IAM (Identity and Access Management) in AWS

AWS Identity and Access Management (IAM) enables you to manage access to AWS services and resources securely. 

Using IAM, you can create and manage AWS users and groups, and use permissions to allow and deny their access to AWS resources.

IAM is a feature of your AWS account offered at no additional charge.

When you first create an AWS account, you need a single sign-in identity to access all AWS services. This identity is called the AWS account root user. You can access it by signing in with the email ID and password that you used to create the account. 

AWS IAM helps in performing the following tasks:

It is used to set users, permissions and roles. It allows you to grant access to the different parts of the AWS platform 

Also, it enables Amazon Web Services customers to manage users and user permissions in AWS 

With IAM, Organizations can centrally manage users, security credentials such as access keys, and permissions

IAM enables the organization to create multiple users, each with its own security credentials, controlled and billed to a single AWS account

IAM allows the user to do only what they need to do as a part of the user’s job

Shared access to your AWS account: You can grant other people permission to administer and use resources in your AWS account without having to share your password or access key.

Granular permissions: You can grant different permissions to different people for different resources.

Secure access to AWS resources: You can use IAM features to securely provide credentials for applications that run on EC2 instances. These credentials provide permissions for your application to access other AWS resources.

Multi-factor authentication (MFA): You can add two-factor authentication to your account and to individual users for extra security.

Identity federation: You can allow users who already have passwords elsewhere

Identity information for assurance: You receive log records that include information about those who made requests for resources which is based on IAM identities.
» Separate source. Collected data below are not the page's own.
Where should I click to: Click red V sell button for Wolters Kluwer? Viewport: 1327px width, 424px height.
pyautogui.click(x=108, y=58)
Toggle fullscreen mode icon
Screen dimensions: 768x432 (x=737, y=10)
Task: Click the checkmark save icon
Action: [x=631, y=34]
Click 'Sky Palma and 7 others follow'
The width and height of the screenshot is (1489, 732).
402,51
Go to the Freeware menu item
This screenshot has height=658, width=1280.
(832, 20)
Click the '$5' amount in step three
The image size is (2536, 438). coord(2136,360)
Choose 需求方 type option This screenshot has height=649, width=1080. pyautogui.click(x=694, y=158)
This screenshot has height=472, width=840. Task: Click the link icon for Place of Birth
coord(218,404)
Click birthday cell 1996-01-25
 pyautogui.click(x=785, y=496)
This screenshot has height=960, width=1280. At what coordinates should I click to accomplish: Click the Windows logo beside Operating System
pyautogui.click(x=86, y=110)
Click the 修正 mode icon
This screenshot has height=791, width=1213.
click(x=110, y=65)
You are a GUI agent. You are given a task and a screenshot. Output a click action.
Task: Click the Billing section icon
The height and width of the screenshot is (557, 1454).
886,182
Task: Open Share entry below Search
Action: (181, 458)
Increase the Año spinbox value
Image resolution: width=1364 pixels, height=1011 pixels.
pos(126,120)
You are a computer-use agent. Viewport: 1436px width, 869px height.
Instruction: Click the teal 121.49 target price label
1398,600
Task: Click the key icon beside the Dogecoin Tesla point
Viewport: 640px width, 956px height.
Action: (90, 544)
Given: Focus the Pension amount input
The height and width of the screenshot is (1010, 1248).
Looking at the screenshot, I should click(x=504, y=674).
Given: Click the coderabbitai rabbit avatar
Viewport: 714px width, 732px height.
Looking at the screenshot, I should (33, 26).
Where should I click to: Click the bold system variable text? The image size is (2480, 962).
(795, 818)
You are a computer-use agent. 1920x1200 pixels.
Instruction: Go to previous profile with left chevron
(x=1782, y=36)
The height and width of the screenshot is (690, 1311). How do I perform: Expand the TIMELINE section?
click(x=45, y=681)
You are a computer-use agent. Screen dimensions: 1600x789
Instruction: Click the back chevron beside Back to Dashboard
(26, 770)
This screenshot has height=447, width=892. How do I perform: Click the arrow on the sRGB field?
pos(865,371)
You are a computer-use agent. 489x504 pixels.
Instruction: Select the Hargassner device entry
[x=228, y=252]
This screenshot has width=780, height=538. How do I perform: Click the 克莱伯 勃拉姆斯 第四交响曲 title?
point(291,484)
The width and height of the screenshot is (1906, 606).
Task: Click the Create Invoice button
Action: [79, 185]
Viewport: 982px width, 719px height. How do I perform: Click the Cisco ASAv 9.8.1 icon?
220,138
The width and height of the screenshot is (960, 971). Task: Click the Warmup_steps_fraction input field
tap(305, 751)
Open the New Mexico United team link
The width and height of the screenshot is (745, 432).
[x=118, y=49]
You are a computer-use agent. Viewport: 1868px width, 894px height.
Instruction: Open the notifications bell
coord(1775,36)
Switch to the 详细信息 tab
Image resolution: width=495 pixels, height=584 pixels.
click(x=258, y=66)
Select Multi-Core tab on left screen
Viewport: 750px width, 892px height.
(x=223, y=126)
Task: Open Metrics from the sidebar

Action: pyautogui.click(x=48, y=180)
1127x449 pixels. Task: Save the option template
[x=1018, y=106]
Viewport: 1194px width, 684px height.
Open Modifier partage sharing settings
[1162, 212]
PCI DSS Compliance: IAM supports the processing, storage, and transmission of credit card data by a merchant or service provider, and has been validated as being compliant with Payment Card Industry (PCI) Data Security Standard (DSS).

Integrated with many AWS services: There are a number of AWS services that work with IAM.

Eventually Consistent: IAM achieves high availability by replicating data across multiple servers within Amazon’s data centers around the world. The change is committed and safely stored when you request for some modification.

Free to use: When you access other AWS services using your IAM users or AWS STS temporary security credentials, only then you will be charged.

Users – Create individual users.

Groups – Manage permissions with groups.

Permissions – Grant least privilege.

Auditing – Turn on AWS CloudTrail.

Password – Configure a strong password policy.

MFA – Enable MFA for privileged users.

Roles – Use IAM roles for Amazon EC2 instances.

Sharing – Use IAM roles to share access.

Rotate – Rotate security credentials regularly.

Conditions – Restrict privileged access further with conditions.

Root – Reduce or remove use of root.